DE2903987A1 - POWER SWITCH WITH BLOCKING RELEASE - Google Patents

Description

BBC Baden 2/79

Power switch with detonation trigger

The present invention relates to a high-voltage switch with detonation triggering comprising a switch chamber with two electrically conductive external connections isolated from one another, which are connected in the interior of the chamber by means of an axial Conductor bridge having a bore, the wall of which is divided into several strands by slots running in the longitudinal direction is, are connected and wherein in the bore of the conductor bridge a provided to interrupt the connection, externally ignitable detonator is arranged.

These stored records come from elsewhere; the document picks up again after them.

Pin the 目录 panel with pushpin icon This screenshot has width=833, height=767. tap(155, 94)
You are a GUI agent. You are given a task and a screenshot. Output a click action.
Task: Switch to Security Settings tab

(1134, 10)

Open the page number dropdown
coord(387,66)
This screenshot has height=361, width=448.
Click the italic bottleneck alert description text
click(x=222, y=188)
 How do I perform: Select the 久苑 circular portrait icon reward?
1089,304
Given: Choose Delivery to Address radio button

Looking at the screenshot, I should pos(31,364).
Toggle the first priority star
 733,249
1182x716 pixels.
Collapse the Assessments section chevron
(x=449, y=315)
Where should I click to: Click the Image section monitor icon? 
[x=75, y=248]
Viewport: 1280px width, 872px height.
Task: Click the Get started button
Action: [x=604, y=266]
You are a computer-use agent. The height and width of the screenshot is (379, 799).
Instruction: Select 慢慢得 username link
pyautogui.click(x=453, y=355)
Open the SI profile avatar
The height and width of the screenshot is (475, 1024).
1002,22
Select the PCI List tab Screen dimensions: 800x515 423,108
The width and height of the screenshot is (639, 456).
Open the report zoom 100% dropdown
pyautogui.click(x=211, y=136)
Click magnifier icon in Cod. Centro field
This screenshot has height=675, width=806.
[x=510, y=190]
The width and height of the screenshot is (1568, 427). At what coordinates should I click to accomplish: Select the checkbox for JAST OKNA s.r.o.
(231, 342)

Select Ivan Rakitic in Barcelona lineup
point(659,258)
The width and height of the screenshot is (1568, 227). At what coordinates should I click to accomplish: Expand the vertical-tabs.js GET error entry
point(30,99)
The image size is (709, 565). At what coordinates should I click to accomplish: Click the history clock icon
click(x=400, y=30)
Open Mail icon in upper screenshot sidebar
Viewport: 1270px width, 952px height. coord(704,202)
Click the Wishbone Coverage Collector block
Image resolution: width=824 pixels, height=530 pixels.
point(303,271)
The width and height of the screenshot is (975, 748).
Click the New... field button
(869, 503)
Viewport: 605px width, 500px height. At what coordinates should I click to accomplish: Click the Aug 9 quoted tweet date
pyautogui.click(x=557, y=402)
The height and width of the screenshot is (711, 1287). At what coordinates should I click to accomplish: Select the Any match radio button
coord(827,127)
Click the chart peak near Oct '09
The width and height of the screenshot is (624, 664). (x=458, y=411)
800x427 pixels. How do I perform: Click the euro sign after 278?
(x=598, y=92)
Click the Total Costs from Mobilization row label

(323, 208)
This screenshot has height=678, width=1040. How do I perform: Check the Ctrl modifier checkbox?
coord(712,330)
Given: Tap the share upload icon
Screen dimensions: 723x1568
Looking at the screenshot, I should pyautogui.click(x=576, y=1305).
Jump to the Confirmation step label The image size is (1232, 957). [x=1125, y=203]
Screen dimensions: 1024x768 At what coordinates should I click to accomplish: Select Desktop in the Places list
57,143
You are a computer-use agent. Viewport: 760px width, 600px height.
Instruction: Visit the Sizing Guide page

To protect power lines against the dynamic and thermal stress that occurs in the event of overloading with a steep rise in current and especially in the event of a short circuit, the line must be interrupted before the short-circuit current reaches the first full peak value in an alternating current line and the final value in a direct current line. The switch-off times required for this are determined by the frequency of the alternating current or by the inductance, capacitance and resistance of the line and are usually only a few msec. Such rapid disconnection times are practically impossible to achieve in medium and high voltage networks with mechanically or magnetically triggered switches, which is why switches with explosive triggering have been developed for this purpose.
A known high-voltage switch with explosive release contains a tubular conductor bridge which is inserted between two connection pieces of the high-voltage conductor. In the cavity of the conductor bridge, approximately in the middle between the connection pieces, a detonator is attached, which contains two lead wires for connecting an electrical ignition device. So that no parts of the ladder

BBC Baden 2/79

- 4 - 2903937

fly around the bridge, this is in the longitudinal direction with Slotted predetermined breaking notches, and the ladder bars delimited by the slots have a notch in the middle or solder point, which has the consequence that when the conductor bridge is blown open, the webs around the associated Connector can be bent back.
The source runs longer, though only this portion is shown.